[PROVIDED DATA Boundary: Start]
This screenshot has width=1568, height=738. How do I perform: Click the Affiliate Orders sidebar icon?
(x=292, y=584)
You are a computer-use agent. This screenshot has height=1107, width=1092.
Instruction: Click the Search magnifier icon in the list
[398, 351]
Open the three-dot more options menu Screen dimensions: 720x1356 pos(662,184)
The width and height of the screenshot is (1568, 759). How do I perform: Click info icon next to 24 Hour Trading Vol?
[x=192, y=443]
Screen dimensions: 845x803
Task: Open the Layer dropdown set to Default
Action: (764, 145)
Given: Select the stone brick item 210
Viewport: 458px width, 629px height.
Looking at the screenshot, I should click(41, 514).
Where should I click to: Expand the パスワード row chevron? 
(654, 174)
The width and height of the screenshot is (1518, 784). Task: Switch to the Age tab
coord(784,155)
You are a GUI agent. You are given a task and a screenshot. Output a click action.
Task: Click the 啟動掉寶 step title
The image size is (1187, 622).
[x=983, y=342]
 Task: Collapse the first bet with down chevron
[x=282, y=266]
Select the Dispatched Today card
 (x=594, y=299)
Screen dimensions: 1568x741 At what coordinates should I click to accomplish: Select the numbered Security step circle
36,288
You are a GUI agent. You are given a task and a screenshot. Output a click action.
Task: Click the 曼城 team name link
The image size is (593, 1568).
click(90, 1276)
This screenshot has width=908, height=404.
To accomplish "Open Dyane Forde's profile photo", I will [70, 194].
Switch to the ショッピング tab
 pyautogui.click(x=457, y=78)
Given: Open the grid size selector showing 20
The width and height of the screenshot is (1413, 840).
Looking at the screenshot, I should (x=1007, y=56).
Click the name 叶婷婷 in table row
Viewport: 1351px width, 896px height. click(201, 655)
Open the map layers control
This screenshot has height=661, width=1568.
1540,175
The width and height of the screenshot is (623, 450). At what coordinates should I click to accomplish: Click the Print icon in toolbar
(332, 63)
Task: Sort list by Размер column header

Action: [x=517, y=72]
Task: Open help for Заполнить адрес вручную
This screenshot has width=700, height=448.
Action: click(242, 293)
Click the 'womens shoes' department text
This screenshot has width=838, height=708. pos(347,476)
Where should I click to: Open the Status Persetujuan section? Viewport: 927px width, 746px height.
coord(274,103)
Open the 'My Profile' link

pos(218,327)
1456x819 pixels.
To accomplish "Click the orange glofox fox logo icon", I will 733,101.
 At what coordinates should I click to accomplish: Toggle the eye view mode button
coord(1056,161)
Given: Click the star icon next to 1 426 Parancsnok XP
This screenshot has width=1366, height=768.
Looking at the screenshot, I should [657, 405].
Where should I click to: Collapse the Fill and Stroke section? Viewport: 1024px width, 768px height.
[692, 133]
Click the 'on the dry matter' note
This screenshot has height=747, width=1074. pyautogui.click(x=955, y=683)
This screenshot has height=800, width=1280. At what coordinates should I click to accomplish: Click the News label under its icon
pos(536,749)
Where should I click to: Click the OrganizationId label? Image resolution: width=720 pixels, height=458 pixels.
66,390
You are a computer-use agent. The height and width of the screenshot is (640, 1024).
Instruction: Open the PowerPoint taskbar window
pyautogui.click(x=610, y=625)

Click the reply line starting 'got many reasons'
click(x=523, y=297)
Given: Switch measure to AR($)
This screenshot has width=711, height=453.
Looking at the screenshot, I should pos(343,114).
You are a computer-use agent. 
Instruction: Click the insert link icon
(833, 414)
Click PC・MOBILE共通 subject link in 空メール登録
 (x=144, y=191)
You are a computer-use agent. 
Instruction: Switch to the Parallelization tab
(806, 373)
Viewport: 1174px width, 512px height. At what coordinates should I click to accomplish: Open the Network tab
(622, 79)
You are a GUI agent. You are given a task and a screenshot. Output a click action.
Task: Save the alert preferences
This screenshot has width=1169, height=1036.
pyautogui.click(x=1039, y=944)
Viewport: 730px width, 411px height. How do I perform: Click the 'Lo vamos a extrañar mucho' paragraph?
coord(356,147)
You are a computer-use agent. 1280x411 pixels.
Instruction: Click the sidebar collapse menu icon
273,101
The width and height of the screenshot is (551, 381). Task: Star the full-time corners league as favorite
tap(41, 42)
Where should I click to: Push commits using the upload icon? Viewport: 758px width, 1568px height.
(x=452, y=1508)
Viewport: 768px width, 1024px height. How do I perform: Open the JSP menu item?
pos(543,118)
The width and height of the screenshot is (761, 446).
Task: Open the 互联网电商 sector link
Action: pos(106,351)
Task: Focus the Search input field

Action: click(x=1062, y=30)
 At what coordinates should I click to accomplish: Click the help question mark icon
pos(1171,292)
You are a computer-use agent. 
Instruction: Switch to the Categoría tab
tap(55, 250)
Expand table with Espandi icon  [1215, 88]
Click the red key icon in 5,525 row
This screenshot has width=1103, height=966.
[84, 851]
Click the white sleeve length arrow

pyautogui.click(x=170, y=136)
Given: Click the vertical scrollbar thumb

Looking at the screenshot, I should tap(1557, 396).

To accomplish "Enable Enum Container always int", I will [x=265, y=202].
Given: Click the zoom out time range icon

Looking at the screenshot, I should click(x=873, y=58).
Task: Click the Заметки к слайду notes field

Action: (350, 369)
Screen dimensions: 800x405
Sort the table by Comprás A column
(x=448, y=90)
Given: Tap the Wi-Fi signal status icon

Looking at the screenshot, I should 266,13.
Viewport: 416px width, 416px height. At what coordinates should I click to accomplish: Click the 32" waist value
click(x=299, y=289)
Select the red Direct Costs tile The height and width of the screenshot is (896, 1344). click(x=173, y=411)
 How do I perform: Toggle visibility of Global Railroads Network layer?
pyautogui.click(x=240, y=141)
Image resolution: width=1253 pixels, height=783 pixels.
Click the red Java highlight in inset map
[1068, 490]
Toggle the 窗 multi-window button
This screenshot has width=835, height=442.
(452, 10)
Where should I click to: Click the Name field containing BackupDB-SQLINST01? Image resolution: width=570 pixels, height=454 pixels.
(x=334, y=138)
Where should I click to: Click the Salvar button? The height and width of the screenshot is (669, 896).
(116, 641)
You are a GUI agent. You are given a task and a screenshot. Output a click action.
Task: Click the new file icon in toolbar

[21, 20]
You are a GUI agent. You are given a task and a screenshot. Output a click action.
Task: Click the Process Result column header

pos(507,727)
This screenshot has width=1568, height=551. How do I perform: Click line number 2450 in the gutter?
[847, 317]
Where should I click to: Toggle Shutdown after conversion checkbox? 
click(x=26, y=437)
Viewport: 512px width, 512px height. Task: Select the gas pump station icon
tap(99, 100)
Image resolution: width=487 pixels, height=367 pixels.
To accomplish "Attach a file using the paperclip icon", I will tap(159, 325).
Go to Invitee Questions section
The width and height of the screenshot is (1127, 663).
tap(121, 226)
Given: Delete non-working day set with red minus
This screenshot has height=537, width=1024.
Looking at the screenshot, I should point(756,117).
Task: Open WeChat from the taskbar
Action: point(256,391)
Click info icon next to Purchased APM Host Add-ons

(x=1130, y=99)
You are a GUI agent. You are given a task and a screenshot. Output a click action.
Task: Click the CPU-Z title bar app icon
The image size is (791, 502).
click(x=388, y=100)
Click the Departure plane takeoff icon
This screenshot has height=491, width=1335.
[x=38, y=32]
[PROVIDED DATA Boundary: End]
YOUR GOAL —
Reproduce exactly the lines above from the line with "This screenshot has width=908, height=404." to the line with "1456x819 pixels.", including both, and add nothing.

FINAL ANSWER —
This screenshot has width=908, height=404.
To accomplish "Open Dyane Forde's profile photo", I will [70, 194].
Switch to the ショッピング tab
 pyautogui.click(x=457, y=78)
Given: Open the grid size selector showing 20
The width and height of the screenshot is (1413, 840).
Looking at the screenshot, I should (x=1007, y=56).
Click the name 叶婷婷 in table row
Viewport: 1351px width, 896px height. click(201, 655)
Open the map layers control
This screenshot has height=661, width=1568.
1540,175
The width and height of the screenshot is (623, 450). At what coordinates should I click to accomplish: Click the Print icon in toolbar
(332, 63)
Task: Sort list by Размер column header

Action: [x=517, y=72]
Task: Open help for Заполнить адрес вручную
This screenshot has width=700, height=448.
Action: click(242, 293)
Click the 'womens shoes' department text
This screenshot has width=838, height=708. pos(347,476)
Where should I click to: Open the Status Persetujuan section? Viewport: 927px width, 746px height.
coord(274,103)
Open the 'My Profile' link

pos(218,327)
1456x819 pixels.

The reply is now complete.